### Records from a pointing dataset

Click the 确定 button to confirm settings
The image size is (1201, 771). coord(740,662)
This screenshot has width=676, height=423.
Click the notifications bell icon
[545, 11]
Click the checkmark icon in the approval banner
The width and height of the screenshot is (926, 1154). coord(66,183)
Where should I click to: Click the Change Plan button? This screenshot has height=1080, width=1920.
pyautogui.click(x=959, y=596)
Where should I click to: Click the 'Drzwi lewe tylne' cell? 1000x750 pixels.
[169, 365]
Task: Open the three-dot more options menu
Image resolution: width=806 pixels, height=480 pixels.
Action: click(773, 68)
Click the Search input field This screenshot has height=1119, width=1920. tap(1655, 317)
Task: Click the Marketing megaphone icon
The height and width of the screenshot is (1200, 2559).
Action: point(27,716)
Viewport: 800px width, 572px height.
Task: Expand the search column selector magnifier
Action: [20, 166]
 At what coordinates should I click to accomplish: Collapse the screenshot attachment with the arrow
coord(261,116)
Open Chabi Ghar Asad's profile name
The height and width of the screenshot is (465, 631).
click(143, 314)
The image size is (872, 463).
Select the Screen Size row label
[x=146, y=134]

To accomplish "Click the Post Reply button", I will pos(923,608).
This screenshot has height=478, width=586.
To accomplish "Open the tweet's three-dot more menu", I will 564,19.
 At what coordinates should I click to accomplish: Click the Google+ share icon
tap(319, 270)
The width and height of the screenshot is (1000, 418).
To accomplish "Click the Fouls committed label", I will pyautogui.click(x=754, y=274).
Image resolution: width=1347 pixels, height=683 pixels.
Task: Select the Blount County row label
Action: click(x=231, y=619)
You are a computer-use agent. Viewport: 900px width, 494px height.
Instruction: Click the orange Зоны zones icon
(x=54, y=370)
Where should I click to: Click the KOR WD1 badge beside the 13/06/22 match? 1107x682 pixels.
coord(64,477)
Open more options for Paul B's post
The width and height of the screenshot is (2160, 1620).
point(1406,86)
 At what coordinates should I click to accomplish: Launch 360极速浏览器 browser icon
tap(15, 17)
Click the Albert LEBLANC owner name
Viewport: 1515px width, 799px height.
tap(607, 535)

### REQUEST
Please format all of the data above as a JSON list of strings, one string per line, leaving out any blank lines.

### RESULT OF THIS EXERCISE
[
  "Click the 确定 button to confirm settings",
  "The image size is (1201, 771). coord(740,662)",
  "This screenshot has width=676, height=423.",
  "Click the notifications bell icon",
  "[545, 11]",
  "Click the checkmark icon in the approval banner",
  "The width and height of the screenshot is (926, 1154). coord(66,183)",
  "Where should I click to: Click the Change Plan button? This screenshot has height=1080, width=1920.",
  "pyautogui.click(x=959, y=596)",
  "Where should I click to: Click the 'Drzwi lewe tylne' cell? 1000x750 pixels.",
  "[169, 365]",
  "Task: Open the three-dot more options menu",
  "Image resolution: width=806 pixels, height=480 pixels.",
  "Action: click(773, 68)",
  "Click the Search input field This screenshot has height=1119, width=1920. tap(1655, 317)",
  "Task: Click the Marketing megaphone icon",
  "The height and width of the screenshot is (1200, 2559).",
  "Action: point(27,716)",
  "Viewport: 800px width, 572px height.",
  "Task: Expand the search column selector magnifier",
  "Action: [20, 166]",
  " At what coordinates should I click to accomplish: Collapse the screenshot attachment with the arrow",
  "coord(261,116)",
  "Open Chabi Ghar Asad's profile name",
  "The height and width of the screenshot is (465, 631).",
  "click(143, 314)",
  "The image size is (872, 463).",
  "Select the Screen Size row label",
  "[x=146, y=134]",
  "To accomplish \"Click the Post Reply button\", I will pos(923,608).",
  "This screenshot has height=478, width=586.",
  "To accomplish \"Open the tweet's three-dot more menu\", I will 564,19.",
  " At what coordinates should I click to accomplish: Click the Google+ share icon",
  "tap(319, 270)",
  "The width and height of the screenshot is (1000, 418).",
  "To accomplish \"Click the Fouls committed label\", I will pyautogui.click(x=754, y=274).",
  "Image resolution: width=1347 pixels, height=683 pixels.",
  "Task: Select the Blount County row label",
  "Action: click(x=231, y=619)",
  "You are a computer-use agent. Viewport: 900px width, 494px height.",
  "Instruction: Click the orange Зоны zones icon",
  "(x=54, y=370)",
  "Where should I click to: Click the KOR WD1 badge beside the 13/06/22 match? 1107x682 pixels.",
  "coord(64,477)",
  "Open more options for Paul B's post",
  "The width and height of the screenshot is (2160, 1620).",
  "point(1406,86)",
  " At what coordinates should I click to accomplish: Launch 360极速浏览器 browser icon",
  "tap(15, 17)",
  "Click the Albert LEBLANC owner name",
  "Viewport: 1515px width, 799px height.",
  "tap(607, 535)"
]